Work instructions —
- 1) In the project description on detecting checkworthy claims with audio, how many hours of speech does the multimodal dataset contain?
- 2) From the project description on detecting checkworthy claims with audio, transcribe the passage starting at "- With reduced" and ending at "or 'as-is' (example).".

Research on using audio data in detecting checkworthy claims in political events (debates, interviews, and speeches). Neural models using audio or both text and audio are prepared. The results show that an audio model could boost the performance of a powerful textual one when combined.
The research was held at Sofia University (Bulgaria), Faculty of Mathematics and Informatics.
Paper describing this work can be found at:
- https://ieeexplore.ieee.org/document/10447064 - 2024 IEEE International Conference on Acoustics, Speech and Signal Processing (ICASSP)
- https://arxiv.org/pdf/2306.05535.pdf
What this work contains in short:
- Multimodal dataset (text and audio in English) - 48 hours of speech, 34,489 sentences. Labels are on sentence level - whether each contains a checkworthy claim or not.
- Variants of audio segments (audio files for each sentence):
- Original audio.
- With reduced noise (using noisereduce).
- With generated speech (using FastSpeech 2).
- Variant of the dataset with a single speaker (Donald Trump, see checkworthy-by-speaker).
- Real-world data - the multimodal dataset is based on the one from the CLEF Check-That! 2021 Challenge (see this paper, page 7 (Task 1B) and the event links).
- Addressing class skewness of the train dataset via oversampling (duplicating checkworthy claims 15 and 30 times (referred to as '15x' (example) and '30x' (example))) and undersampling (removing non-checkworthy samples until they equalise with the checkworthy, referred to as '1:1' or 'train-balanced-1' (example)). The variant without changes to the train dataset is referred to as 'Without changes' or 'as-is' (example).
- Textual baselines:
- N-gram baseline from the CLEF Check-That! 2021 Challenge (reference).
- Counts of named entities from different categories (feedforward neural network).
- BERT-base uncased (paper, model).

Dataset section —
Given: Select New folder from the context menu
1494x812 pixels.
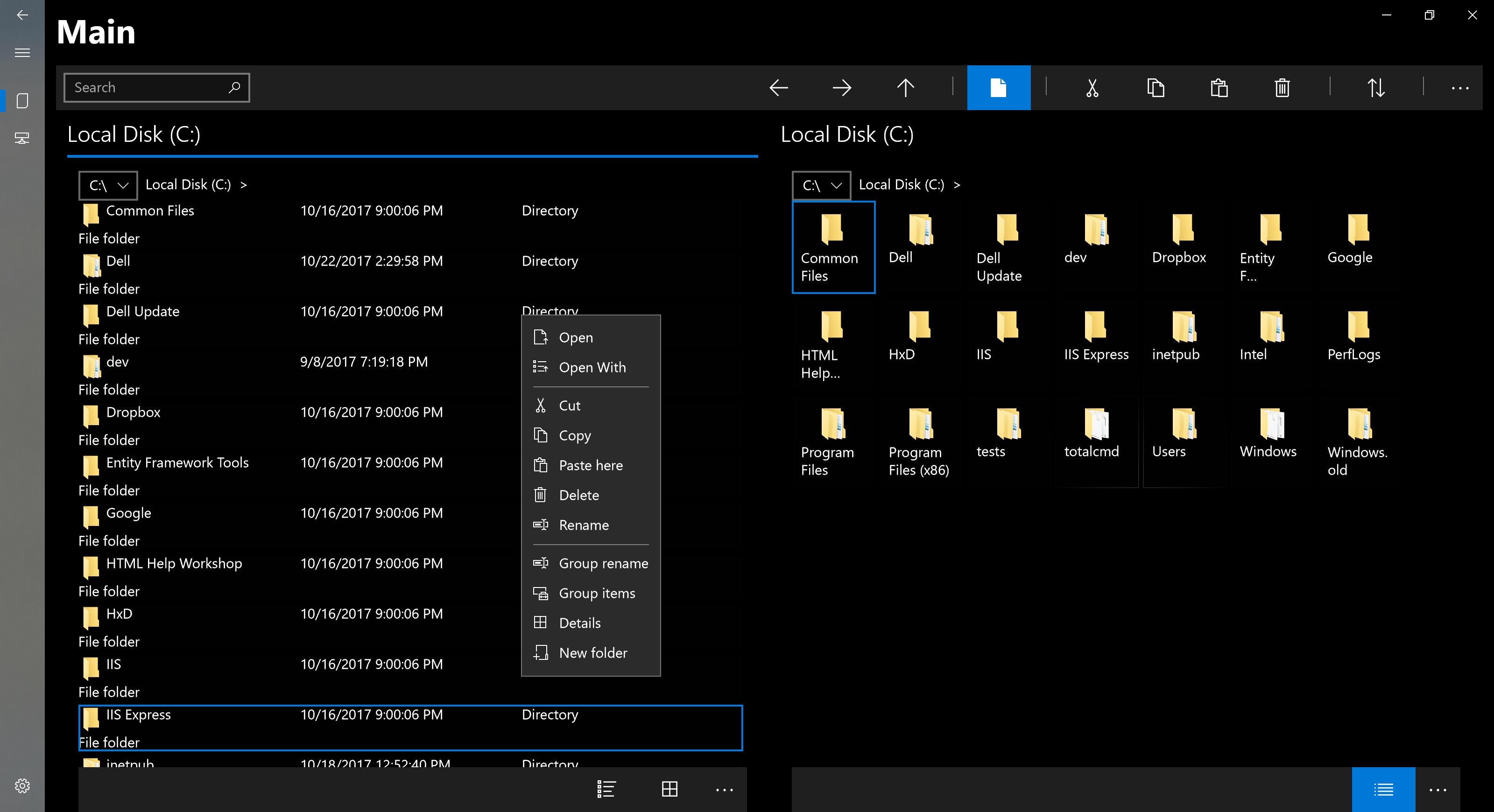Looking at the screenshot, I should [591, 653].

Final answers —
- 1) 48 hours

- 2)
- With reduced noise (using noisereduce).
- With generated speech (using FastSpeech 2).
- Variant of the dataset with a single speaker (Donald Trump, see checkworthy-by-speaker).
- Real-world data - the multimodal dataset is based on the one from the CLEF Check-That! 2021 Challenge (see this paper, page 7 (Task 1B) and the event links).
- Addressing class skewness of the train dataset via oversampling (duplicating checkworthy claims 15 and 30 times (referred to as '15x' (example) and '30x' (example))) and undersampling (removing non-checkworthy samples until they equalise with the checkworthy, referred to as '1:1' or 'train-balanced-1' (example)). The variant without changes to the train dataset is referred to as 'Without changes' or 'as-is' (example).